The difference between Reagan conservatives and MAGA populists on foreign policy isn’t an isolated dispute over a single theater of warfare, like Ukraine. It’s an enormous gulf over the extent to which the Pax Americana should continue, with every ominous consequence that might entail. Even Republican support for Israel isn’t quite the sure thing that it’s traditionally been and, if I were to guess, will be much diminished among the populist vanguard five years from now.

Democrats want the Pax Americana to continue, the Trumpist leadership does not. Is that not enough of a policy difference to get Nikki Haley motivated?

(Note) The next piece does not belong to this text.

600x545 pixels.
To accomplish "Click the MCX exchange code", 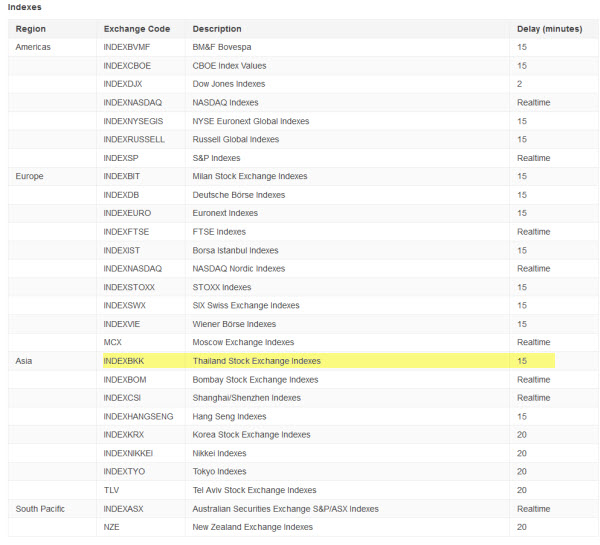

With professionals moving left and the working class right, I also wouldn’t bet heavily on the GOP still being the party of free markets circa 2029. Leading populist lights in and around the Republican Party have some interesting ideas about how enterprise should serve “the common good” as they define it. If we end up with a ticket of 77-year-old Donald Trump and J.D. Vance, how strongly should dogmatic conservatives prefer a Vance presidency’s economic policy to Biden’s?

Except for immigration and a few totemic culture war issues like gun rights, there’s really no telling which way Donald Trump’s party will go on policy in the near future. Everything is negotiable in the search for votes apart from his core nationalist hobby horses; a conservative ideologue like Paul Ryan seems destined to be disappointed by what he gets on policy in the near term from the GOP if he continues to validate the populist project by mindlessly pulling the lever for Trump.

That’s Biden’s pitch to the RINOs, no policy pledges necessary. You can go on enabling the Bircher-fication of the American right by reliably rewarding it with your vote or you can draw a line in the sand until it loses enough elections to sober up out of desperation.

And if all else fails, the point about “norms” that my editor half-jokingly derided is more potent than he suggested. If Liz Cheney, Chris Christie, Mark Esper, and other Republicans show up to the Democratic convention this summer, fundamentally it won’t be because they’re worried that Trump will pull out of NATO if he’s reelected. (Although they are worried about that, no doubt.) It’ll be because they were mortified by his behavior in office, especially after the 2020 election, and can’t fathom giving him a second chance to wreak havoc on the constitutional order.

If voters care less about that than they do the prospects of another Trump tax cut, say, a summer of scolding by Joe Biden and a bunch of Republican surrogates probably won’t convince them otherwise. A country that’s given up caring about “norms” will come to ruin eventually, later if not sooner.